§ **阅读材料**:

POJ-1220 NUMBER BASE CONVERSION(大整数进制转换)¶
Description¶
Write a program to convert numbers in one base to numbers in a second base. There are 62 different digits: { 0-9,A-Z,a-z } HINT: If you make a sequence of base conversions using the output of one conversion as the input to the next, when you get back to the original base, you should get the original number.
Input¶
The first line of input contains a single positive integer. This is the number of lines that follow. Each of the following lines will have a (decimal) input base followed by a (decimal) output base followed by a number expressed in the input base. Both the input base and the output base will be in the range from 2 to 62. That is (in decimal) A = 10, B = 11, ..., Z = 35, a = 36, b = 37, ..., z = 61 (0-9 have their usual meanings).
Output¶
The output of the program should consist of three lines of output for each base conversion performed. The first line should be the input base in decimal followed by a space then the input number (as given expressed in the input base). The second output line should be the output base followed by a space then the input number (as expressed in the output base). The third output line is blank.
Sample Input¶
8
62 2 abcdefghiz
10 16 1234567890123456789012345678901234567890
16 35 3A0C92075C0DBF3B8ACBC5F96CE3F0AD2
35 23 333YMHOUE8JPLT7OX6K9FYCQ8A
23 49 946B9AA02MI37E3D3MMJ4G7BL2F05
49 61 1VbDkSIMJL3JjRgAdlUfcaWj
61 5 dl9MDSWqwHjDnToKcsWE1S
5 10 42104444441001414401221302402201233340311104212022133030
Sample Output¶
62 abcdefghiz
2 11011100000100010111110010010110011111001001100011010010001
10 1234567890123456789012345678901234567890
16 3A0C92075C0DBF3B8ACBC5F96CE3F0AD2
16 3A0C92075C0DBF3B8ACBC5F96CE3F0AD2
35 333YMHOUE8JPLT7OX6K9FYCQ8A
35 333YMHOUE8JPLT7OX6K9FYCQ8A
23 946B9AA02MI37E3D3MMJ4G7BL2F05
23 946B9AA02MI37E3D3MMJ4G7BL2F05
49 1VbDkSIMJL3JjRgAdlUfcaWj
49 1VbDkSIMJL3JjRgAdlUfcaWj
61 dl9MDSWqwHjDnToKcsWE1S
61 dl9MDSWqwHjDnToKcsWE1S
5 42104444441001414401221302402201233340311104212022133030
5 42104444441001414401221302402201233340311104212022133030
10 1234567890123456789012345678901234567890
#include <iostream>
#include <string>
#include <algorithm>
using namespace std;
int charToNum(char ch)
{
if ('0' <= ch && ch <= '9') return ch - '0';
if ('A' <= ch && ch <= 'Z') return ch - 'A' + 10;
return ch - 'a' + 36;
}
char numToChar(int n)

§ **输入数据**:
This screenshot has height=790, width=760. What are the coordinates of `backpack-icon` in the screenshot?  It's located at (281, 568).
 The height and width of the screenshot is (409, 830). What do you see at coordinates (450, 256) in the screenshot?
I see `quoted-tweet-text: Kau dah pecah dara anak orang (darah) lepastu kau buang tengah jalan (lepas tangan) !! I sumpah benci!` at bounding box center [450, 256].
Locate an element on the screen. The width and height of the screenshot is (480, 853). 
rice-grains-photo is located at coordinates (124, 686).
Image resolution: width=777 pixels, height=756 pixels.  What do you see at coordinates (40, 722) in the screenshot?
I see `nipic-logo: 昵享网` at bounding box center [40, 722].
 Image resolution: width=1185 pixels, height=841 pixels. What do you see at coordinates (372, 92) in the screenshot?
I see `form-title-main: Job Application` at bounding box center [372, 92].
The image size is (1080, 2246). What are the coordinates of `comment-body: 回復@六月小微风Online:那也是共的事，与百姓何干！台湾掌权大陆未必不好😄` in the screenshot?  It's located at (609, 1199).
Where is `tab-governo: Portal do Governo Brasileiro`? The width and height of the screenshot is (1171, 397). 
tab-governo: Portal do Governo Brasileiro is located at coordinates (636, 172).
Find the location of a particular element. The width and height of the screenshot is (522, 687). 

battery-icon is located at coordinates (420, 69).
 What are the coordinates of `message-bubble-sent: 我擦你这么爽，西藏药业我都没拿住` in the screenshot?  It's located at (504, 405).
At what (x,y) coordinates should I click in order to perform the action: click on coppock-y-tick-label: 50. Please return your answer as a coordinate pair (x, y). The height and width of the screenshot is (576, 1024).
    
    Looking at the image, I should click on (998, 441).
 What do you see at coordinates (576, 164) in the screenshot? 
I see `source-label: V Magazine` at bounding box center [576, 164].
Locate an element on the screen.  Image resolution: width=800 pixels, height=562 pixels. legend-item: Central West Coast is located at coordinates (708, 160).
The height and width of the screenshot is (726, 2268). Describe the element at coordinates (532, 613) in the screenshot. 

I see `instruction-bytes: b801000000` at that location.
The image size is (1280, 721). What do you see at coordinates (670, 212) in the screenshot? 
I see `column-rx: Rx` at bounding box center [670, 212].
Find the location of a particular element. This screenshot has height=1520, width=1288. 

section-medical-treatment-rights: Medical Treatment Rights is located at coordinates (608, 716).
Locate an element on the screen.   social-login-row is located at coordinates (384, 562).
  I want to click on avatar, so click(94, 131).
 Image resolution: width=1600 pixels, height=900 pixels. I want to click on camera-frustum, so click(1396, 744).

§ **待做题目**: 判断下列说法是否与进制转换题目相符。逐条回答"是"或"否"，并原样引用题目中起决定作用的语句。(a) 输入进制和输出进制的范围都是 2 到 62。(b) 每次进制转换只输出两行。(c) 在数字对应关系中，小写字母 a 表示 10。

§ **回答**:
(a) 是："Both the input base and the output base will be in the range from 2 to 62."
(b) 否："The output of the program should consist of three lines of output for each base conversion performed."
(c) 否："a = 36"